## Instruction
Rewrite in full the part of the entries below that opens with the line containing "Select the Білгород town label" and closes with the line containing "coord(236,152)", both lines included, and nothing else. Multiply every coordinate in it by 0.5, round each result to a whole number with halves going up, and leave all other text unchanged.

## Data shown
━━━

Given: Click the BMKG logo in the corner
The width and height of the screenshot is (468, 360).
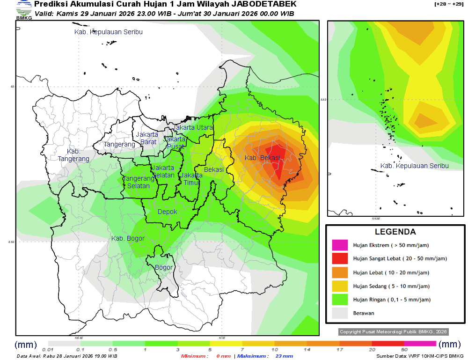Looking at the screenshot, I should [x=23, y=9].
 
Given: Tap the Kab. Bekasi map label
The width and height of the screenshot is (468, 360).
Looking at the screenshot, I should [x=262, y=158].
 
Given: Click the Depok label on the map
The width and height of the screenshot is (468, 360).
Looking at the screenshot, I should [x=167, y=212].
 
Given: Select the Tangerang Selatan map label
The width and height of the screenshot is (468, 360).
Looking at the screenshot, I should [x=139, y=182].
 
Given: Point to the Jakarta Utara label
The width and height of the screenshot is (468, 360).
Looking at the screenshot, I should [x=193, y=127].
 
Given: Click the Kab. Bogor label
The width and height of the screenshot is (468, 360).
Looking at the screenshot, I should [x=128, y=239].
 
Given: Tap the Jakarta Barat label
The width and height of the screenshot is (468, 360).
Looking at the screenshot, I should [x=147, y=138].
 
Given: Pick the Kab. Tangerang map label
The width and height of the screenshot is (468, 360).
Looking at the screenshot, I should [x=73, y=155].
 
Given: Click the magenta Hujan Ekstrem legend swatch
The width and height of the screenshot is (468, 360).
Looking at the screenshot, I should [x=340, y=245].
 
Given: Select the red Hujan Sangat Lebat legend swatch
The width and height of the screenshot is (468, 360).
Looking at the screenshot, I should [x=340, y=258].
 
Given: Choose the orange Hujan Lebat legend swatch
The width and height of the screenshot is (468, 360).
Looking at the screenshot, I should [x=340, y=272].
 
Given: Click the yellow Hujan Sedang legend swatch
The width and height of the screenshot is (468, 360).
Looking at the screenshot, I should [x=340, y=286].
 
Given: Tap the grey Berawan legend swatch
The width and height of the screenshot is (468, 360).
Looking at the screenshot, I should [x=340, y=313].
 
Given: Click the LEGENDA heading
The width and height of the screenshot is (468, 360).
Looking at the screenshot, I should [x=395, y=232].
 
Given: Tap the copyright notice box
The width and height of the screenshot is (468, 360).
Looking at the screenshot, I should [x=393, y=331].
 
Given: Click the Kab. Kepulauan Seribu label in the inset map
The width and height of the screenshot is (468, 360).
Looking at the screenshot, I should [x=414, y=166].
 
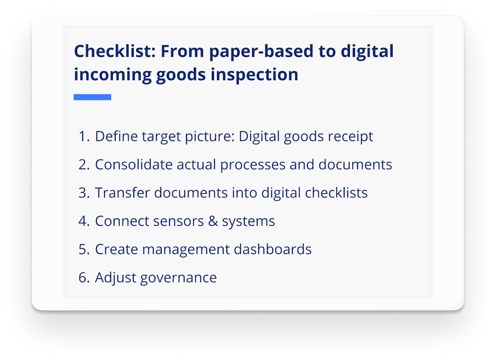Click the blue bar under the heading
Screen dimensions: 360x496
coord(92,97)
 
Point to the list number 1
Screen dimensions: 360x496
coord(84,137)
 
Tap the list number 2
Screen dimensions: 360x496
coord(84,165)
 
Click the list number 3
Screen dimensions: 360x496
coord(84,193)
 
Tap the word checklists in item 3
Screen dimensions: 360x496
coord(336,193)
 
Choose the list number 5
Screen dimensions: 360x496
coord(84,249)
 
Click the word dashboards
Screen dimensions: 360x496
coord(272,249)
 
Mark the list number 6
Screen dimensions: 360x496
coord(84,278)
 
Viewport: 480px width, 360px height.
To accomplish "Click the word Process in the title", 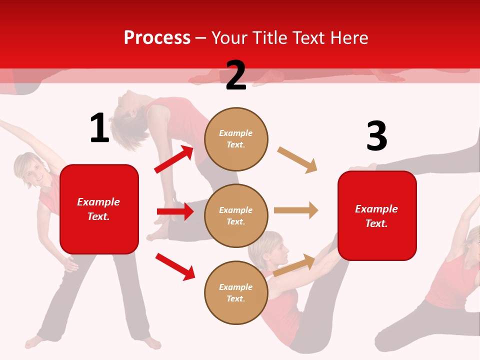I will pyautogui.click(x=157, y=38).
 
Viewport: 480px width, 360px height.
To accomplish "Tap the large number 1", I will pyautogui.click(x=100, y=128).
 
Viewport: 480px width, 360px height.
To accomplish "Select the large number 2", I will pyautogui.click(x=236, y=76).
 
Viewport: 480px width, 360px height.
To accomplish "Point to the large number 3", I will pyautogui.click(x=376, y=136).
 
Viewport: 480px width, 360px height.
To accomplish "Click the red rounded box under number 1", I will pyautogui.click(x=99, y=209).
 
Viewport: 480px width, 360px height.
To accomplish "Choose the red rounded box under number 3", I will pyautogui.click(x=377, y=216).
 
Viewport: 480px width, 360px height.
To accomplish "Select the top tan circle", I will pyautogui.click(x=236, y=138).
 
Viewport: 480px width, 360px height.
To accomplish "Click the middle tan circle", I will pyautogui.click(x=236, y=216).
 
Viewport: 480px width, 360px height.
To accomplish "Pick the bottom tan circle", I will pyautogui.click(x=236, y=292).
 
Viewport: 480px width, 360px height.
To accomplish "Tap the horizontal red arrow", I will pyautogui.click(x=175, y=212).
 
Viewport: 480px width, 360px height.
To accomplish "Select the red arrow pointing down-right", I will pyautogui.click(x=175, y=266).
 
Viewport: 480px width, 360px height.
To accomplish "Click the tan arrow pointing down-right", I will pyautogui.click(x=298, y=160).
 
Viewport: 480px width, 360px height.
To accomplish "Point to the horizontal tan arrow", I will pyautogui.click(x=296, y=210).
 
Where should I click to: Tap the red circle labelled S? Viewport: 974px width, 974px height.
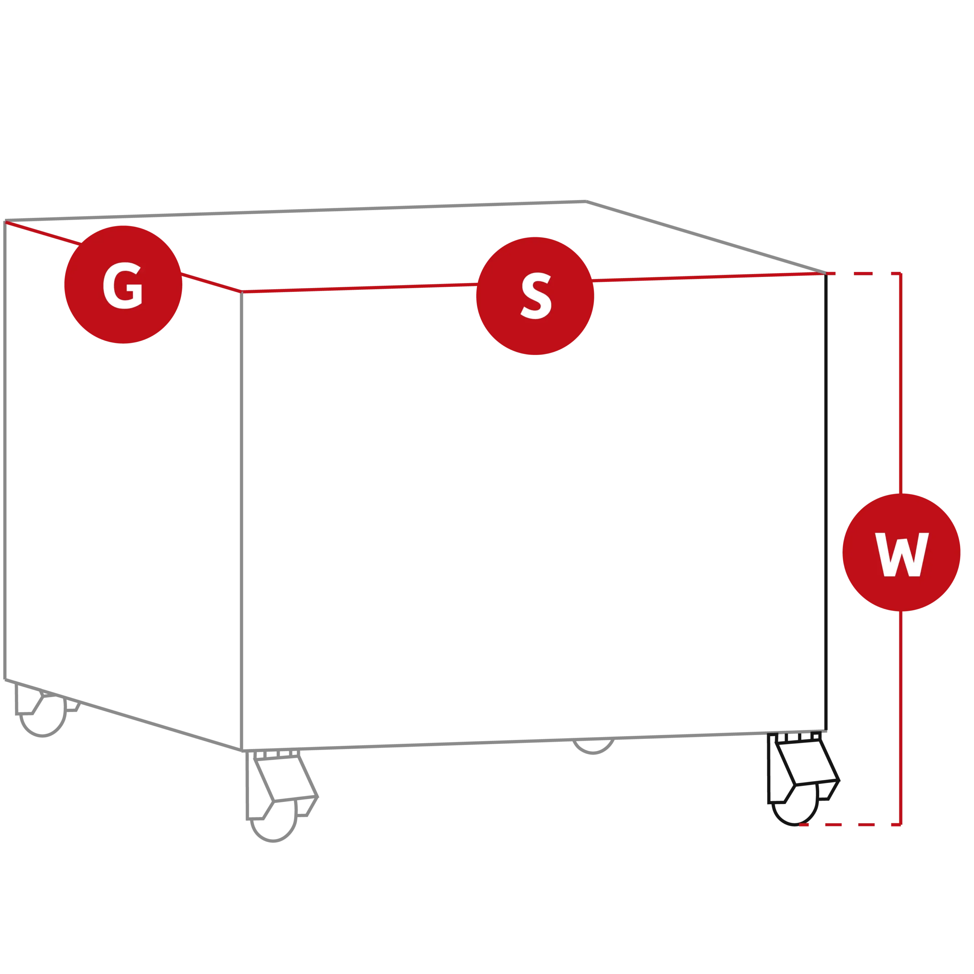pyautogui.click(x=535, y=296)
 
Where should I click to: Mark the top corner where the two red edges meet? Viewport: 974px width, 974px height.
pyautogui.click(x=242, y=291)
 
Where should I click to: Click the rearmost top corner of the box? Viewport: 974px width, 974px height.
pyautogui.click(x=586, y=202)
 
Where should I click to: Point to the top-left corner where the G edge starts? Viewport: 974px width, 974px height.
pyautogui.click(x=5, y=221)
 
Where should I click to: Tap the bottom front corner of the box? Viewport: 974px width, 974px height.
pyautogui.click(x=242, y=751)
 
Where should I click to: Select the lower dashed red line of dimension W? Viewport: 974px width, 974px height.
pyautogui.click(x=850, y=825)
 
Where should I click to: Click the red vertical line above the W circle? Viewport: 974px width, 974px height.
pyautogui.click(x=901, y=384)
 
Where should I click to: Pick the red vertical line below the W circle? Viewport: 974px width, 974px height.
pyautogui.click(x=901, y=718)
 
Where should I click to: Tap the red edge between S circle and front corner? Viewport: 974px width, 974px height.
pyautogui.click(x=360, y=288)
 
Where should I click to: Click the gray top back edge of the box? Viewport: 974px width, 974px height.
pyautogui.click(x=295, y=211)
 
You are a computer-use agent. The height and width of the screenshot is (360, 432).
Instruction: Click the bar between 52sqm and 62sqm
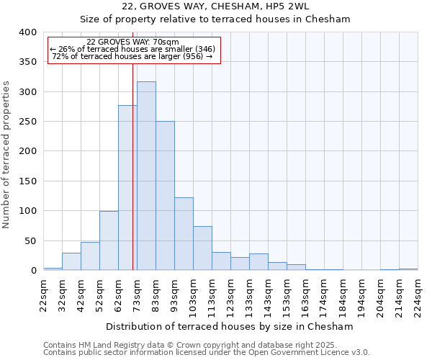[x=109, y=241]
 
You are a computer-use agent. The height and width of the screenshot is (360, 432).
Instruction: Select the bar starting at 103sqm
[x=202, y=248]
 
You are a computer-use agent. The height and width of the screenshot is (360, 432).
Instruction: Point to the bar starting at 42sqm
[x=90, y=256]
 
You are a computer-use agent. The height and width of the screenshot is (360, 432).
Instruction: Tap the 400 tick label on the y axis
[x=27, y=32]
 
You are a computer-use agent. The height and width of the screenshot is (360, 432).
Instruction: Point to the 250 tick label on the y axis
[x=27, y=122]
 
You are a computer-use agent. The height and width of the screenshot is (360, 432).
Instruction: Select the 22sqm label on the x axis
[x=43, y=294]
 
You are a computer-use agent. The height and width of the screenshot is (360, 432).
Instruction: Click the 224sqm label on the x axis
[x=418, y=296]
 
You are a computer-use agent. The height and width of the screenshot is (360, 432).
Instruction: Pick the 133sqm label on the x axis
[x=249, y=296]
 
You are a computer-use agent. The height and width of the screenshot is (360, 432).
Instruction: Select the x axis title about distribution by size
[x=230, y=326]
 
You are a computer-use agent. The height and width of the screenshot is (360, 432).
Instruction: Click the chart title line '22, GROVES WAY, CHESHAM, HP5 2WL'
[x=215, y=6]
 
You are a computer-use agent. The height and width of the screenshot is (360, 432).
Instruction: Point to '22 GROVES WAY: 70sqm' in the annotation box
[x=132, y=42]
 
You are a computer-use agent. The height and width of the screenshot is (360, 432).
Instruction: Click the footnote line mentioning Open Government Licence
[x=206, y=353]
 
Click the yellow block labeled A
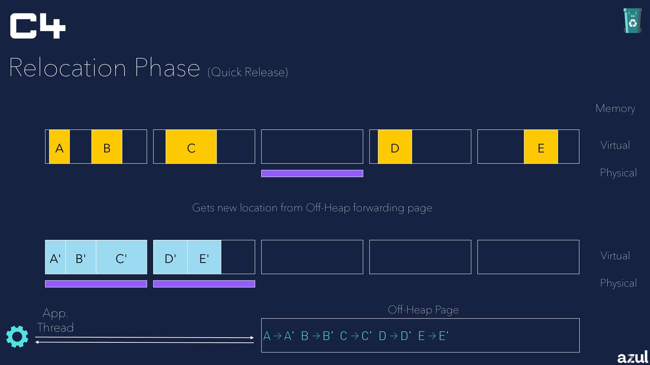click(59, 147)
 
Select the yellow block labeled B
click(107, 147)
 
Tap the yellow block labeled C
click(191, 147)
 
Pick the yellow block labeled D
click(395, 147)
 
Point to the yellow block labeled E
click(541, 147)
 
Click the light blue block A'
click(55, 257)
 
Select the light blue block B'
click(81, 257)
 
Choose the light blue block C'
click(121, 257)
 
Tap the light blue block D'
click(170, 257)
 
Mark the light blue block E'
click(204, 257)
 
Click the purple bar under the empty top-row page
click(312, 173)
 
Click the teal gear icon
click(17, 336)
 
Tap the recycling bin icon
click(632, 21)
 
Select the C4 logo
click(38, 26)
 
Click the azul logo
click(632, 357)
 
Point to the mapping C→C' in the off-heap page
click(355, 336)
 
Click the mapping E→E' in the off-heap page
click(433, 336)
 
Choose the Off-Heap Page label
click(423, 310)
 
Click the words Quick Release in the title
click(248, 72)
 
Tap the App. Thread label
click(55, 320)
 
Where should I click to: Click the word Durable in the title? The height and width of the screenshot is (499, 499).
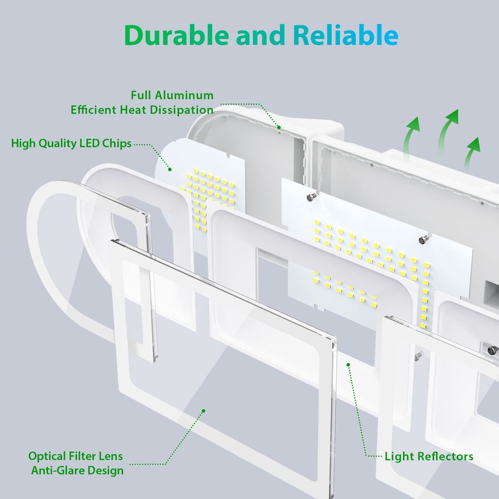[177, 35]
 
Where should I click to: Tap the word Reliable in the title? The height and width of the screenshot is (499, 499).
[346, 35]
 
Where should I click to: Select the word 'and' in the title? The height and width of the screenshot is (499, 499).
[260, 36]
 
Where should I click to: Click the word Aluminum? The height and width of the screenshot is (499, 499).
[184, 95]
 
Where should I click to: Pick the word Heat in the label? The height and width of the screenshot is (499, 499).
[133, 110]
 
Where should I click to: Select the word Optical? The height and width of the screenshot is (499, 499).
[47, 457]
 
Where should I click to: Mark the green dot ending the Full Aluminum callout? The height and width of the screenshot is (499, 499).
[279, 127]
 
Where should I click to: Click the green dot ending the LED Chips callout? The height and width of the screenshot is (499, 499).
[170, 169]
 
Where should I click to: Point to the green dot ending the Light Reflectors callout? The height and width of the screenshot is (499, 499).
[349, 365]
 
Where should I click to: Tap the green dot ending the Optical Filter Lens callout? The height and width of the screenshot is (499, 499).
[204, 411]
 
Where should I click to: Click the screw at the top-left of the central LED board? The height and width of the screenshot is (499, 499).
[311, 197]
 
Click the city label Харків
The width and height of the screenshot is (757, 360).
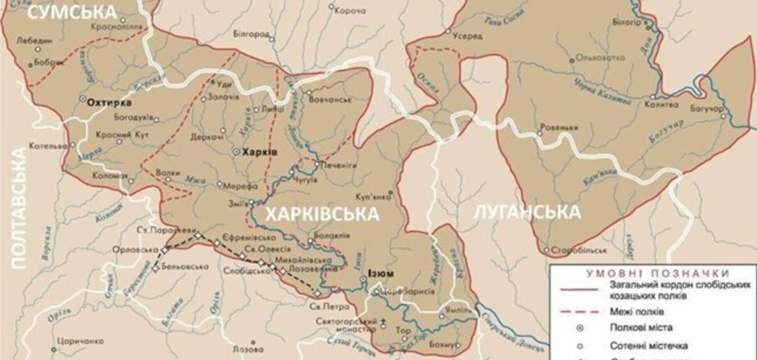coord(260,152)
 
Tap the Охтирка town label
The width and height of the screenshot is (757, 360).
coord(109,103)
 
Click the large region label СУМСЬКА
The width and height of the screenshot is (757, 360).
coord(72,12)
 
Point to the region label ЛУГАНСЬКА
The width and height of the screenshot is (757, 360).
coord(527,212)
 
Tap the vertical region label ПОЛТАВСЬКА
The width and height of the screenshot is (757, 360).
coord(18,208)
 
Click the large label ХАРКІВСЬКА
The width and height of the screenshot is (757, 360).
coord(322,214)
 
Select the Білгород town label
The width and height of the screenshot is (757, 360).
coord(251,34)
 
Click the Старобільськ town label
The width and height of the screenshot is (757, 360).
coord(579,250)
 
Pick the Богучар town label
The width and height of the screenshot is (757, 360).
coord(707,108)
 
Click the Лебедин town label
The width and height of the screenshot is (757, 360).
coord(35,41)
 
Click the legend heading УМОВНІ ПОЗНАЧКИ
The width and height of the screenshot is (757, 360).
coord(658,273)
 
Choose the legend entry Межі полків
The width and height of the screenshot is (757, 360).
coord(637,312)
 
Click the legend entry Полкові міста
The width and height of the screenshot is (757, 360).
coord(641,327)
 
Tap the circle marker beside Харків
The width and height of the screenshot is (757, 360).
coord(236,152)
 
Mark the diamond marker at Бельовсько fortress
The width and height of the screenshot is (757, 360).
coord(156,268)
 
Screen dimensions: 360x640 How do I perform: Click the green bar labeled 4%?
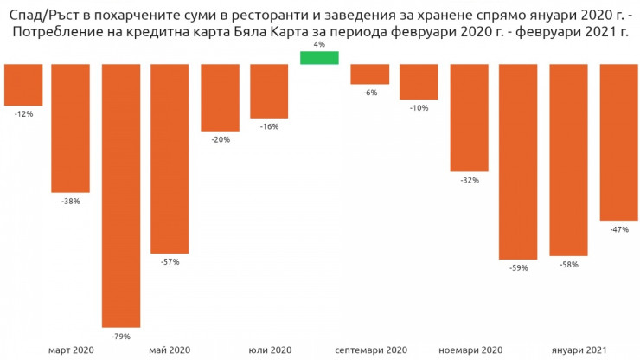pyautogui.click(x=319, y=57)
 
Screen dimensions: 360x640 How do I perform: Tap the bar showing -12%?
pyautogui.click(x=23, y=85)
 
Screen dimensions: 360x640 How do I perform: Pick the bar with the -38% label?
pyautogui.click(x=71, y=128)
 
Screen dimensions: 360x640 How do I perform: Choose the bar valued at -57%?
pyautogui.click(x=170, y=158)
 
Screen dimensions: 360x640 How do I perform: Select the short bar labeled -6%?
pyautogui.click(x=369, y=74)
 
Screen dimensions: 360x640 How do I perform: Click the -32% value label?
pyautogui.click(x=470, y=181)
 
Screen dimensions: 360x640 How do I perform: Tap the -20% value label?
pyautogui.click(x=221, y=139)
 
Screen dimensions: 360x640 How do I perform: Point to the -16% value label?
pyautogui.click(x=269, y=126)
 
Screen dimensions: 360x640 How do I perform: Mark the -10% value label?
pyautogui.click(x=419, y=108)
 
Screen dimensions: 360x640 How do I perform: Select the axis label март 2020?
pyautogui.click(x=71, y=350)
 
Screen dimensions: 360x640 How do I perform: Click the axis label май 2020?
pyautogui.click(x=170, y=350)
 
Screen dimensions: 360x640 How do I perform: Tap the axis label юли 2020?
pyautogui.click(x=270, y=350)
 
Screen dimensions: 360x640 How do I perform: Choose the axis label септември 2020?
pyautogui.click(x=370, y=350)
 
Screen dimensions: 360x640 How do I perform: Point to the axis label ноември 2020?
pyautogui.click(x=470, y=350)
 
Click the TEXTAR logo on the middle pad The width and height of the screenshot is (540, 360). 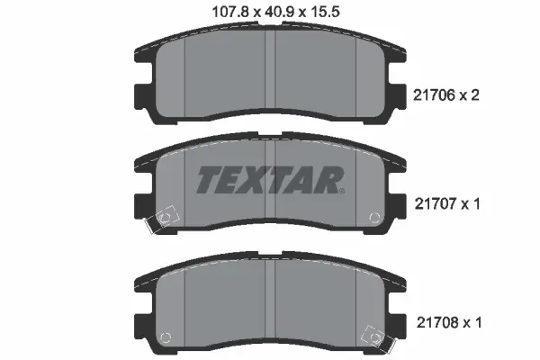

━━━

## Finished answer
Select the Білгород town label
The width and height of the screenshot is (757, 360).
coord(126,17)
 
Click the Старобільськ town label
The width and height of the screenshot is (757, 360).
coord(290,125)
 
Pick the Богучар town label
The width and height of the screenshot is (757, 360).
coord(354,54)
 
Click the Лебедин town label
The width and height of the screenshot is (757, 360).
coord(18,21)
 
Click the legend heading УМОВНІ ПОЗНАЧКИ
The width and height of the screenshot is (757, 360).
coord(329,137)
 
Choose the legend entry Межі полків
The width and height of the screenshot is (757, 360).
coord(319,156)
 
Click the legend entry Полкові міста
The width and height of the screenshot is (757, 360).
coord(321,164)
 
Tap the circle marker beside Харків
The width and height of the screenshot is (757, 360).
coord(118,76)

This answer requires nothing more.